Activity - The answer must be an exact copy of the lines from the one with "Instruction: Click the" through the final line of the records below, with no pictures.

Entries supplied -

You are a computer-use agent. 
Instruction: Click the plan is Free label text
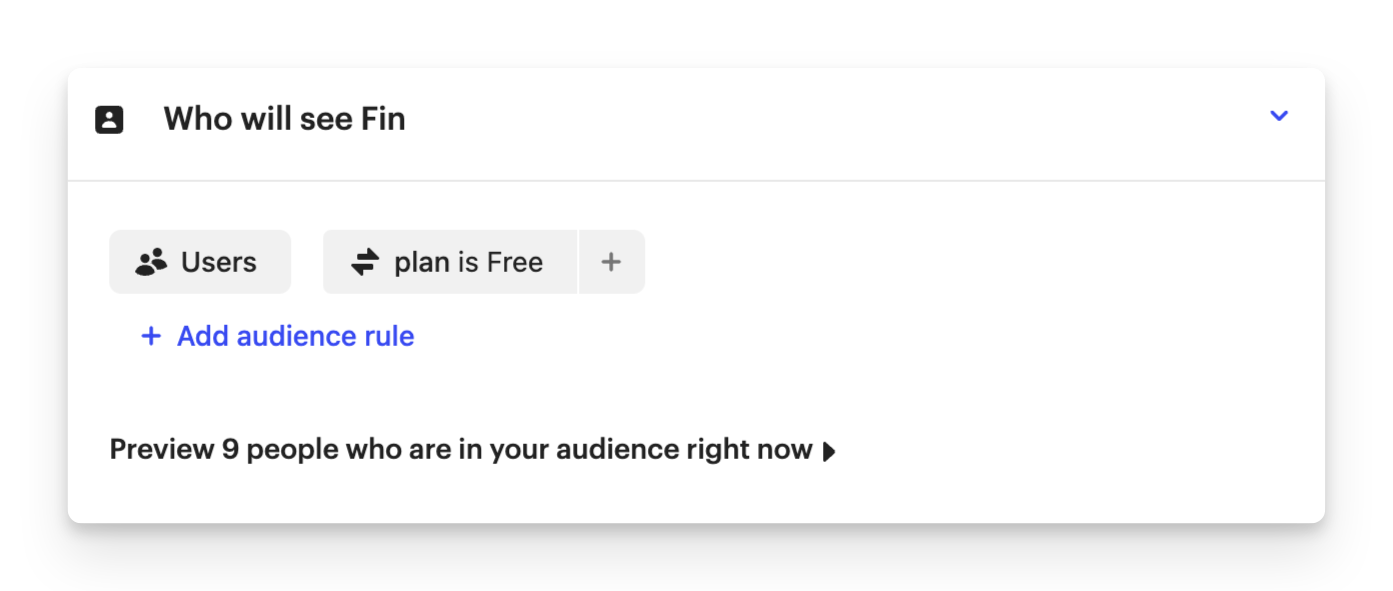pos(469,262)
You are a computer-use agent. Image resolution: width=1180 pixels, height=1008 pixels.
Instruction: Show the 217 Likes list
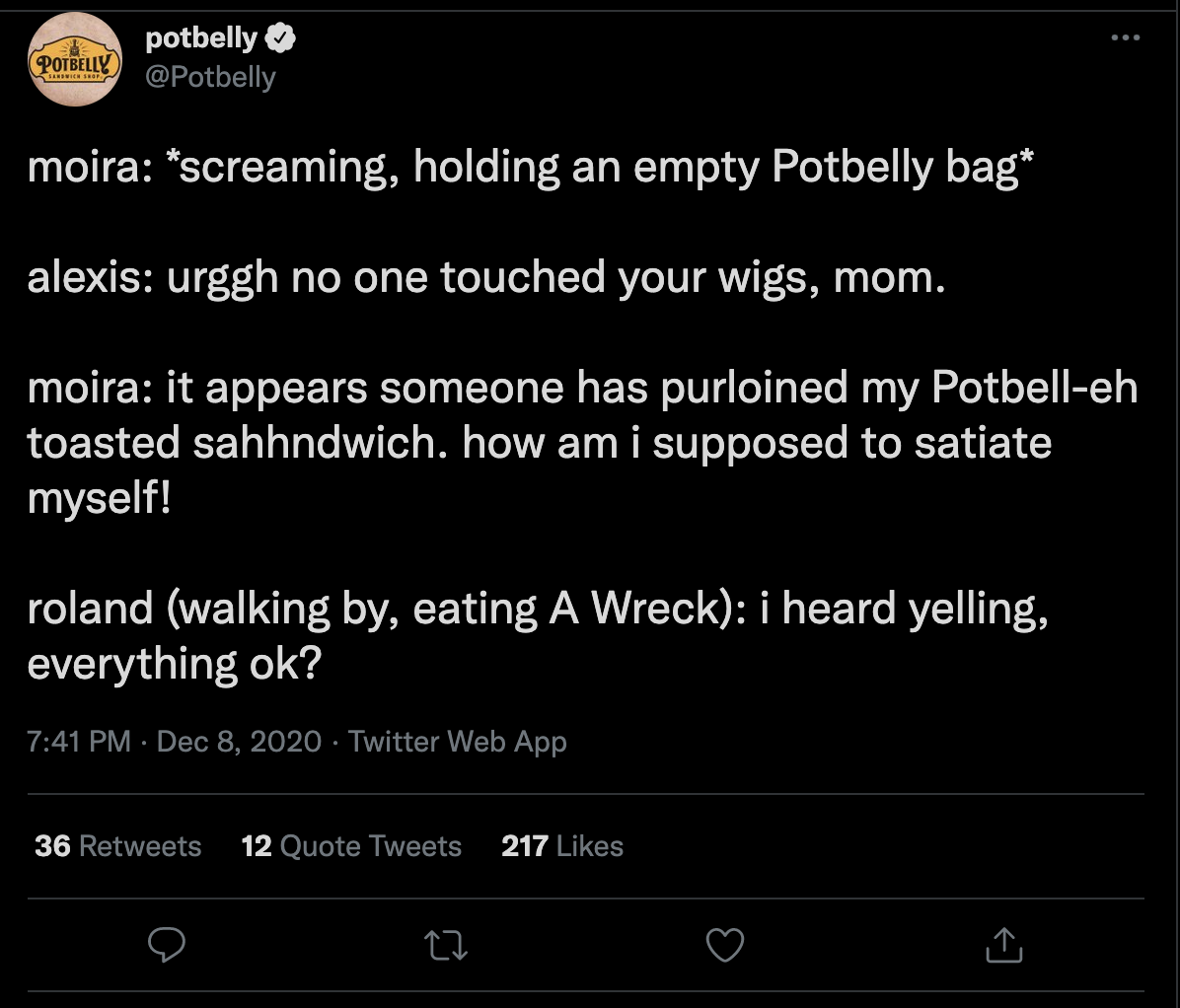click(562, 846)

Task output -
Instruction: Click the plan is Free label text
pos(469,262)
You are a computer-use agent. Image resolution: width=1180 pixels, height=1008 pixels.
Instruction: Show the 217 Likes list
click(562, 846)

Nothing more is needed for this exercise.